The team at Pierogies Plus has the recipe down to a science, paying careful attention to the small details. In the humid summers, the staff uses less water. When there’s a breeze in the kitchen, they cover the dough to make sure it doesn’t dry out.

On average, the kitchen whips up 200 pierogies each day. That number can increase fast, though, to meet the extra demand for holidays or local fundraisers. Some events require 500 dozen -- that’s 6,000 -- pierogies.

The pierogi recipe has been passed down for years. "[It's] the same one my mom and my grandma used to make," Helen said.

Customers often bring along memories of their own family's Polish cooking, looking for a taste of those traditional recipes, just like grandma used to make. And Pierogies Plus more than delivers.

“We bring people’s memories out. It’s really worth our effort to make (these dishes) well,” she said.

Helen moved to McKees Rocks in 1974 at the age of 27. Her grandparents had moved from Poland to the Pittsburgh suburb around the turn of the century for work in a steel mill. But eventually, they became homesick and went back. Several decades later, their granddaughter Helen made her own voyage from Warsaw to Pittsburgh.

“At first, I was excited about American food -- Chinese and Italian,” she remembered. “After a while, I missed my food. I started to make my own pierogies.”

She also became enamored with restaurants and how they worked. Her family owned a diner in Poland, and every time she went out to eat in Pittsburgh, she wanted to tour the back of the house. Eventually, Helen took business training courses and opened her own specialty shop in 1991.

When Helen founded her business 25 years ago, she and a friend operated the shop two days a week. Then, her mother and sisters came on board, and the operation began to grow. What started as a hot, cramped 350sqft kitchen grew into a 3,000sqft addition, and then into one of the city’s most celebrated -- and most authentic -- pierogi purveyors.
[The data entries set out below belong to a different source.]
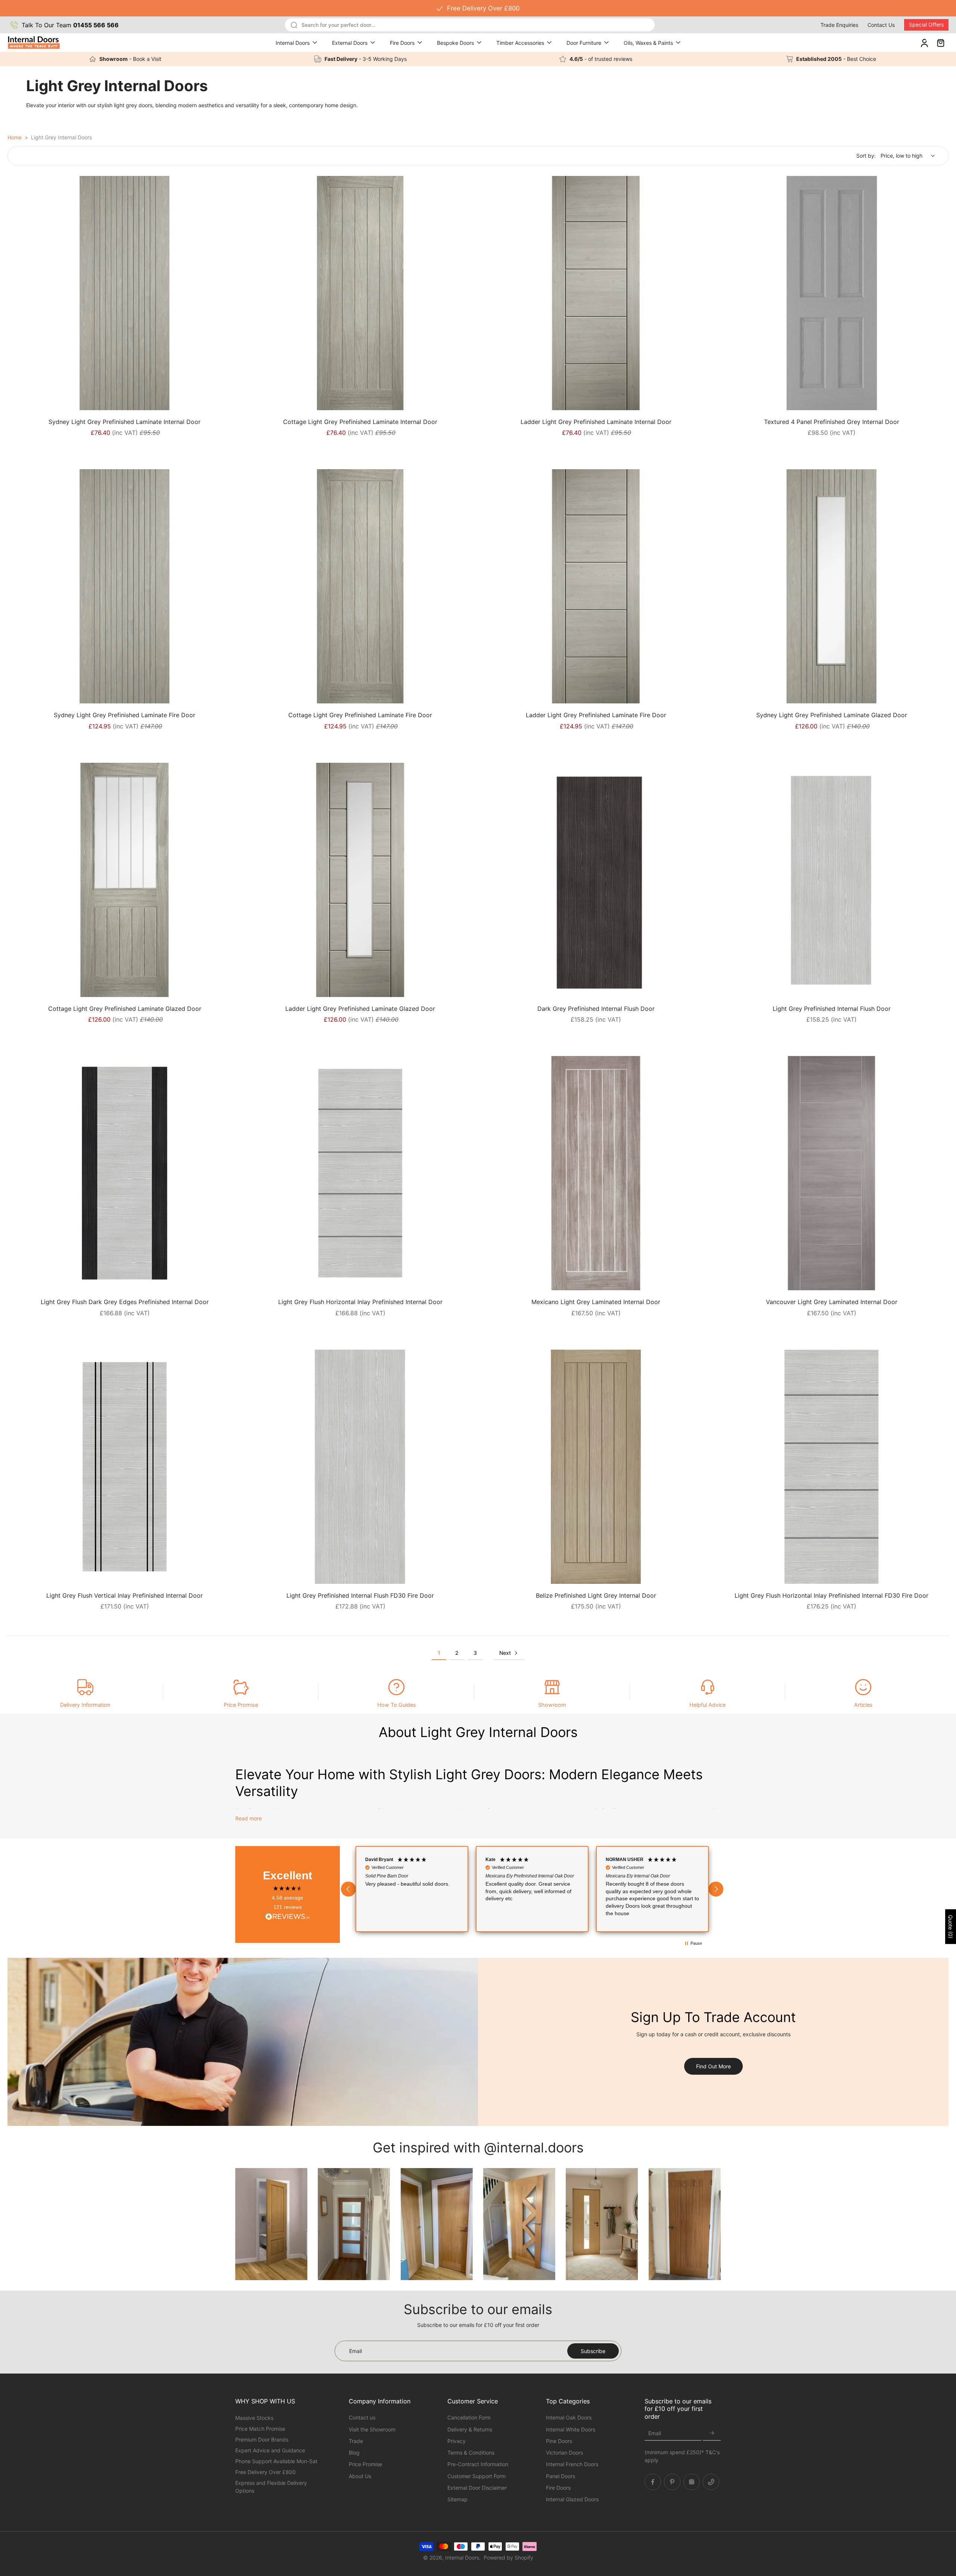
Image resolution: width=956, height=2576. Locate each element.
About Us (360, 2476)
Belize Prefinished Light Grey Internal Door (596, 1595)
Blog (354, 2452)
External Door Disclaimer (477, 2487)
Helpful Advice (707, 1705)
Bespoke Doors (455, 43)
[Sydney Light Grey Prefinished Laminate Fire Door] (124, 586)
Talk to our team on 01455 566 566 (478, 8)
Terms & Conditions (470, 2452)
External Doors (349, 43)
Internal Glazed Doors (572, 2499)
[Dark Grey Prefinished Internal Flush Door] (596, 880)
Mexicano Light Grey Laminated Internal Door (595, 1302)
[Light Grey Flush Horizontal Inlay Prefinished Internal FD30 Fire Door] (831, 1467)
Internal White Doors (570, 2429)
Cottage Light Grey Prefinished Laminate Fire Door (360, 715)
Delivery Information (85, 1705)
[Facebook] (653, 2481)
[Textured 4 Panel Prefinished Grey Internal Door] (831, 293)
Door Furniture (584, 43)
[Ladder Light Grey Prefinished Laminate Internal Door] (596, 293)
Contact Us (881, 25)
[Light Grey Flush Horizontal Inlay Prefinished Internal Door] (360, 1173)
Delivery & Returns (469, 2429)
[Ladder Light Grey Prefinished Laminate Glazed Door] (360, 880)
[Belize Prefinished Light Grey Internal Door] (596, 1467)
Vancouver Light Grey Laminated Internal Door (831, 1302)
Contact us (362, 2417)
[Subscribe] (712, 2433)
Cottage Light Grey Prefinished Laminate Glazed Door (124, 1008)
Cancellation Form (469, 2417)
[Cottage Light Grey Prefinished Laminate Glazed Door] (124, 880)
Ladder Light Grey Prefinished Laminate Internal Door (596, 421)
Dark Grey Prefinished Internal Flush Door (596, 1008)
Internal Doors (293, 43)
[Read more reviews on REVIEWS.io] (287, 1917)
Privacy (456, 2440)
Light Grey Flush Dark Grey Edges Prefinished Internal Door (125, 1302)
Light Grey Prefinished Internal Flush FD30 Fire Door (360, 1595)
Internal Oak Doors (569, 2417)
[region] (532, 1889)
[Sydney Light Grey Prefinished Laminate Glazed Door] (831, 586)
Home (14, 137)
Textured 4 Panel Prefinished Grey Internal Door (831, 421)
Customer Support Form (476, 2476)
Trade (356, 2440)
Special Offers (926, 24)
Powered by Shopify (508, 2557)
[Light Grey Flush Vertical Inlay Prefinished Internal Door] (124, 1467)
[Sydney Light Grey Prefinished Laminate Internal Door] (124, 293)
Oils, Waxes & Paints (648, 43)
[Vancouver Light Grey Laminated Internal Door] (831, 1173)
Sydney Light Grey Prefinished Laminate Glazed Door (831, 715)
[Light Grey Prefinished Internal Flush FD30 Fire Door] (360, 1467)
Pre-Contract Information (477, 2464)
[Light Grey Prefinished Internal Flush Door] (831, 880)
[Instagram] (691, 2481)
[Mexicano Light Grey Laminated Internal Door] (596, 1173)
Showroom (552, 1705)
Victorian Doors (564, 2452)
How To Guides (396, 1705)
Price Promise (241, 1705)
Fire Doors (402, 43)
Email (654, 2433)
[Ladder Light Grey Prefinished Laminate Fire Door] (596, 586)
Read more (248, 1818)
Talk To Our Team (70, 25)
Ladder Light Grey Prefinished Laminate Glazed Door (360, 1008)
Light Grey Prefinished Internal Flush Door (832, 1008)
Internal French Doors (572, 2464)
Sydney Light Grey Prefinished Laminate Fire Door (124, 715)
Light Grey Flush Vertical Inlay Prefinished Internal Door (124, 1595)
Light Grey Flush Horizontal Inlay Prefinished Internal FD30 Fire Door (831, 1595)
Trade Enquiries (839, 25)
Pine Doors (559, 2440)
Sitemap (457, 2499)
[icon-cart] (940, 42)
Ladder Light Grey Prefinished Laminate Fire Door (596, 715)
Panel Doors (560, 2476)
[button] (348, 1889)
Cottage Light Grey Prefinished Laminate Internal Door (360, 421)
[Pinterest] (672, 2481)
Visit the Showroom (372, 2429)
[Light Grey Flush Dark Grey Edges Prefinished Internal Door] (124, 1173)
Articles (863, 1705)
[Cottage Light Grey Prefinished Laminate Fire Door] (360, 586)
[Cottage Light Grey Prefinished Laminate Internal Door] (360, 293)
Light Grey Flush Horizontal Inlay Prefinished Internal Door (360, 1302)
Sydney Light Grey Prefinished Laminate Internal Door (125, 421)
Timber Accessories (520, 43)
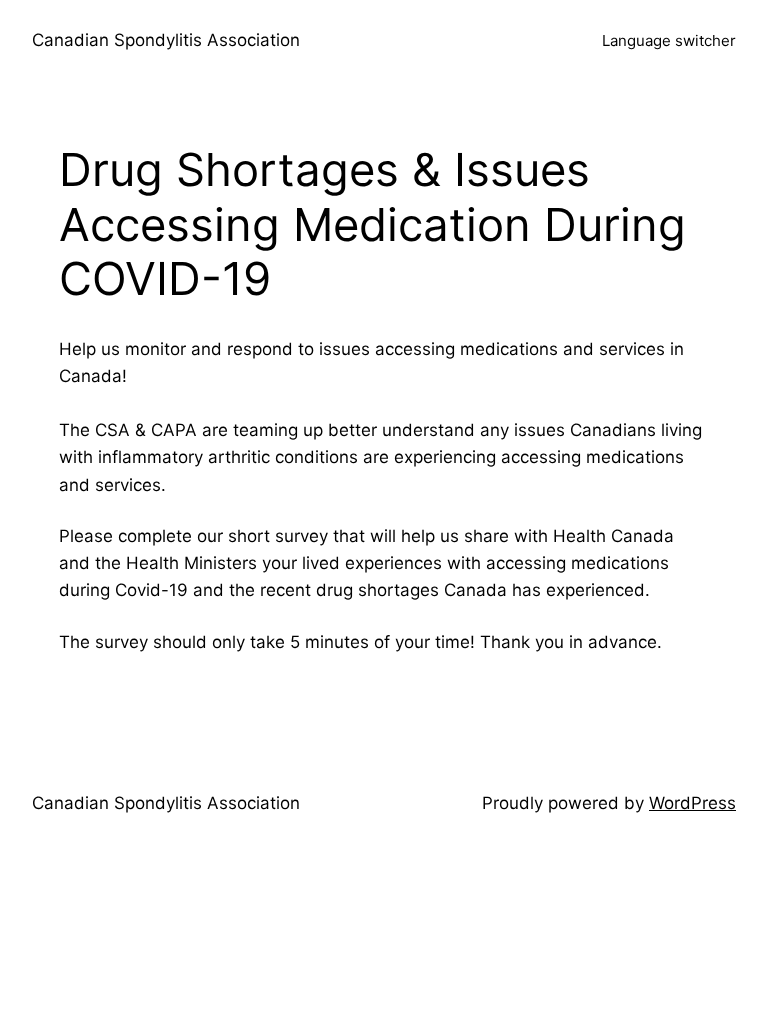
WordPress (692, 803)
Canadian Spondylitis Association (166, 40)
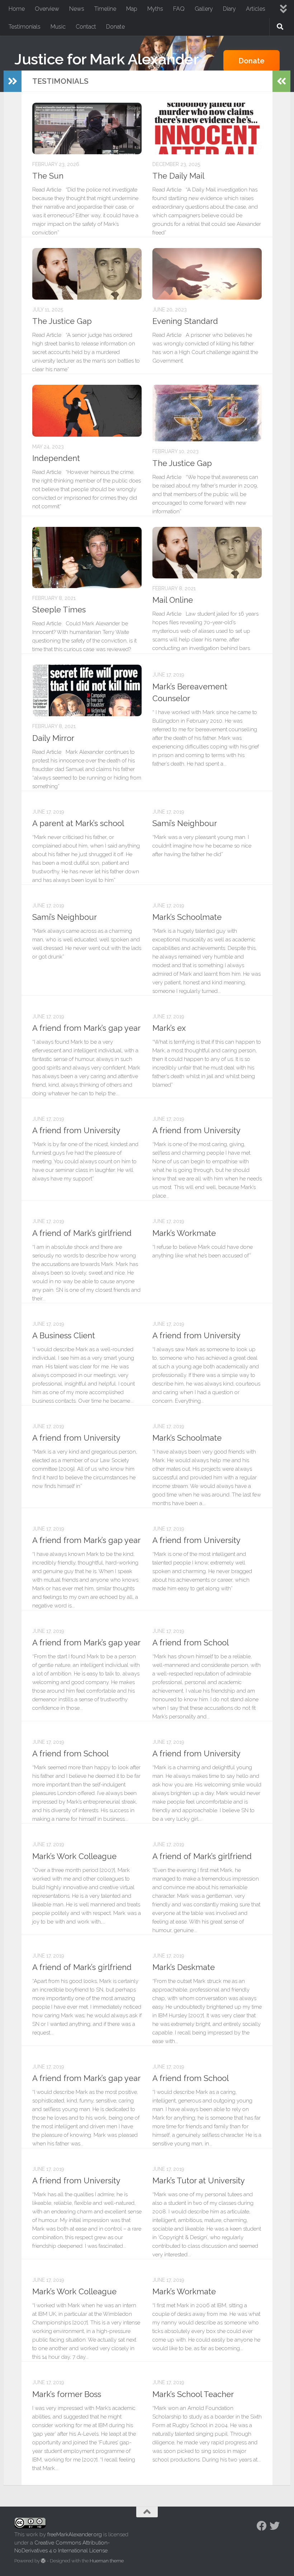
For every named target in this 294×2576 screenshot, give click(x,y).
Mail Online (172, 600)
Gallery (204, 8)
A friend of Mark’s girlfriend (82, 1233)
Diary (229, 8)
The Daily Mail (178, 175)
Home (17, 8)
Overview (47, 8)
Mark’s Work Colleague (74, 1856)
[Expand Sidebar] (13, 81)
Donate (115, 26)
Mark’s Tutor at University (198, 2180)
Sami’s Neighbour (184, 823)
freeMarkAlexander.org (74, 2534)
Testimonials (25, 26)
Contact (86, 26)
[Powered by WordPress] (43, 2560)
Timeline (105, 8)
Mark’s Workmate (184, 1233)
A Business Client (63, 1335)
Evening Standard (185, 321)
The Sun (47, 175)
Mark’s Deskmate (183, 1967)
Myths (155, 8)
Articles (255, 8)
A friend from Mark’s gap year (86, 1028)
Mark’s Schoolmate (187, 917)
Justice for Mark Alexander (106, 59)
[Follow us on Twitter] (275, 2526)
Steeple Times (59, 609)
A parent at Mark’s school (78, 823)
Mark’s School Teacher (193, 2394)
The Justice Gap (62, 321)
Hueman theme (107, 2560)
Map (131, 8)
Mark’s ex (169, 1028)
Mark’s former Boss (66, 2394)
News (76, 8)
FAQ (179, 8)
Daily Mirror (53, 738)
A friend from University (76, 1130)
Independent (56, 458)
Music (58, 26)
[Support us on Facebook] (262, 2526)
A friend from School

Today, Pierogies Plus' pierogies are served at restaurants across the Pittsburgh area. If you’ve eaten pierogies at Gooski’s or the Fairmont, or Hard Rock Cafe, you’ve tasted the work of Pierogies Plus. These quintessential Pittsburgh dumplings are even shipped to a Steelers bar in Florida for Pittsburgh expats craving a taste of home.

They’re also served as take-out at the shop, or can be ordered online and shipped.

The classic potato-and-cheese variety is a crowd-pleaser, but the menu has 40 different choices for the more adventurous diner. The latest creation combines potato, cheese, bacon, and jalapeño. But which is Helen’s favorite filling? All of them.

“I eat pierogies every day. I love them. That’s my favorite food,” she said. “Pierogies, I never tire of.”